• Problem statement:
Resume the discussion of transparent huge pages and glibc thread stacks, picking up right after its last sentence.

• Source text:
It explains the problem. The madvise() does have some extra overhead
for handling THP (splitting pmd, deferred split queue, etc).

Another thing is whether it's worthy to make stack use THP? It may be
useful for some apps which need large stack size?

Kernel actually doesn't apply THP to stack (see
vma_is_temporary_stack()). But kernel can't know whether the VMA is
stack or not by checking VM_GROWSDOWN | VM_GROWSUP flags. So if glibc
doesn't set the proper flags to tell kernel the area is stack, kernel
just treats it as normal anonymous area. So glibc should set up stack
properly IMHO.

If I read the code correctly, nptl allocates stack by the below code:

mem = __mmap (NULL, size, (guardsize == 0) ? prot : PROT_NONE,
                         MAP_PRIVATE | MAP_ANONYMOUS | MAP_STACK, -1, 0);

See https://github.com/lattera/glibc/blob/master/nptl/allocatestack.c#L563

The MAP_STACK is used, but it is a no-op on Linux. So the alternative
is to make MAP_STACK useful on Linux instead of changing glibc. But
the blast radius seems much wider.

• Dataset:
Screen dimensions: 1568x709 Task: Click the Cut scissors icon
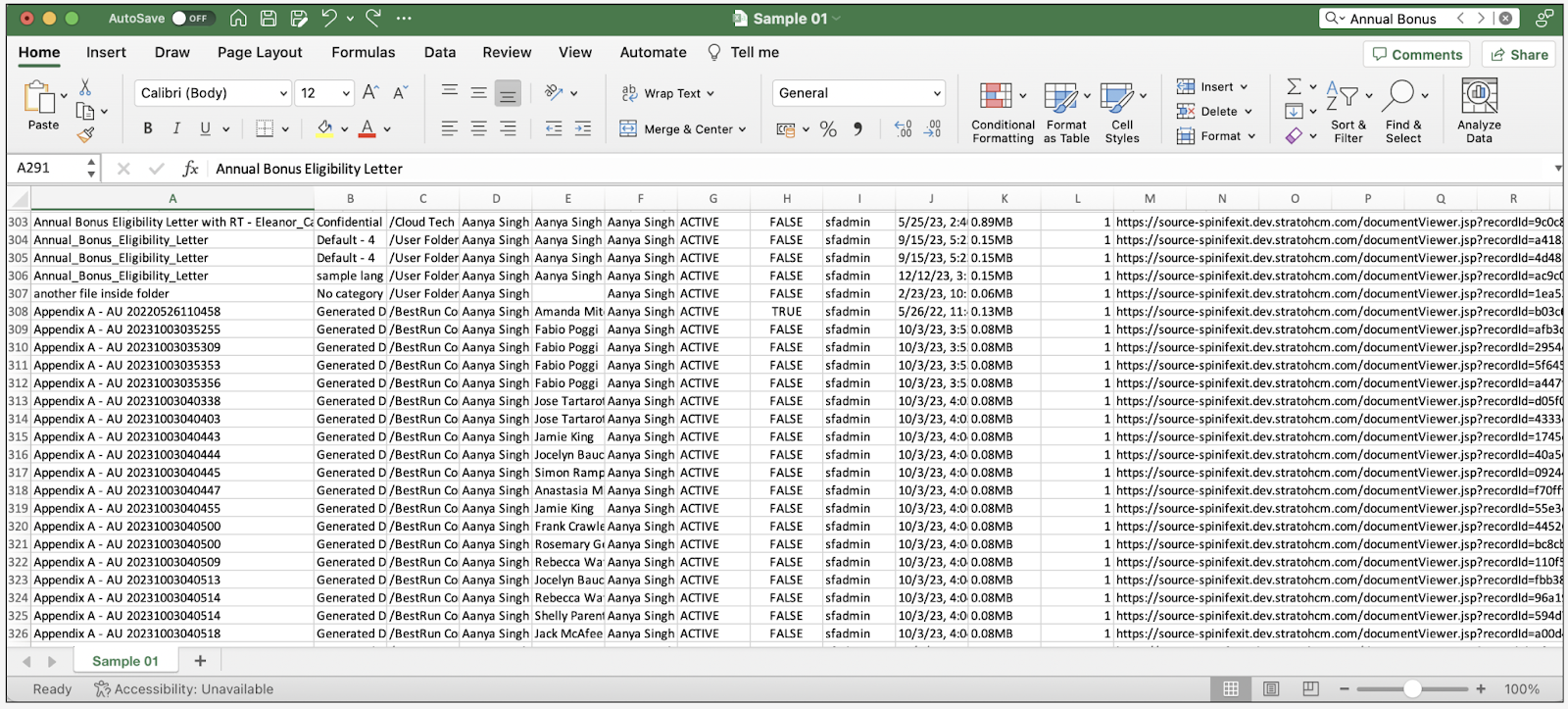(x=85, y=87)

...

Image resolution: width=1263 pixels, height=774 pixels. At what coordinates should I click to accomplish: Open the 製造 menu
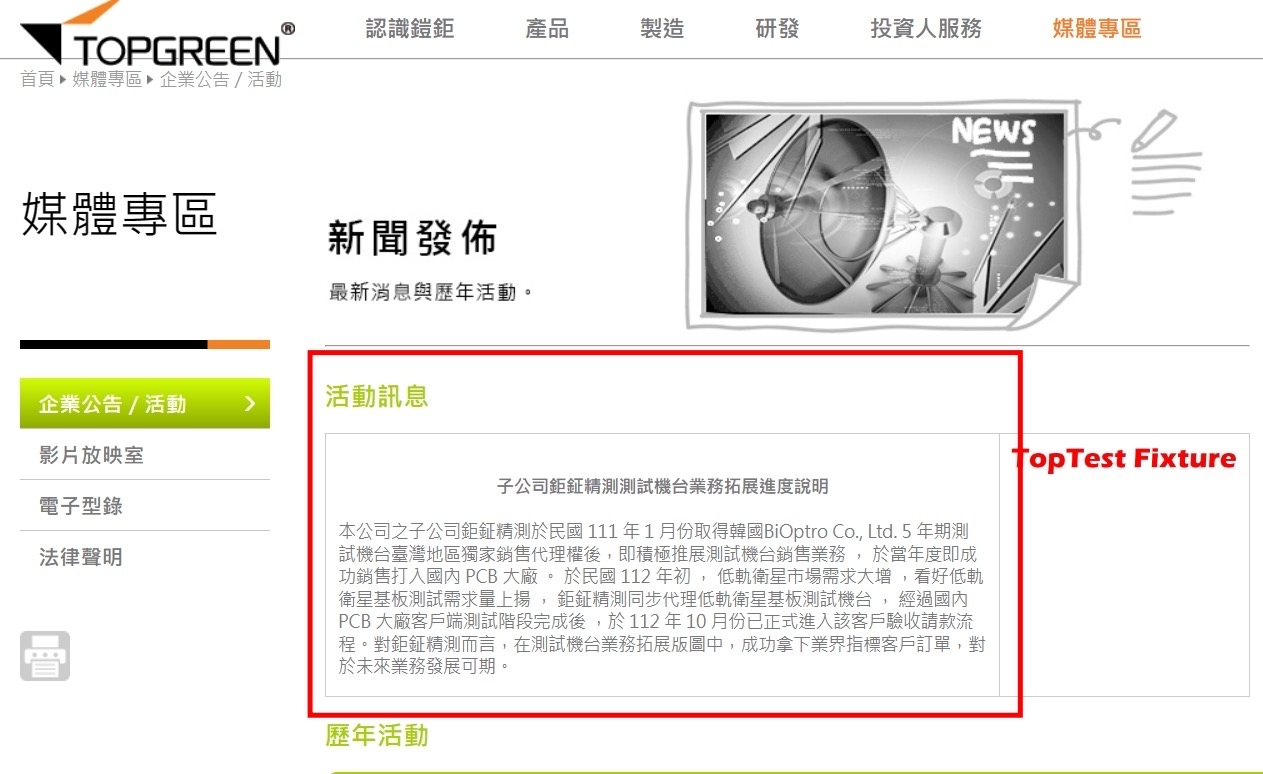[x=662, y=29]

• Written answer:
Yes. MAP_STACK is also mentioned in manpage of mmap. I did test to
filter out of the MAP_STACK mapping based on this patch. The regression
in stress-ng.pthread was gone. I suppose this is kind of safe because
the madvise call is only applied to glibc allocated stack.

But what I am not sure was whether it's worthy to do such kind of change
as the regression only is seen obviously in micro-benchmark. No evidence
showed the other regressionsin this report is related with madvise. At
least from the perf statstics. Need to check more on stream/ramspeed. 
Thanks.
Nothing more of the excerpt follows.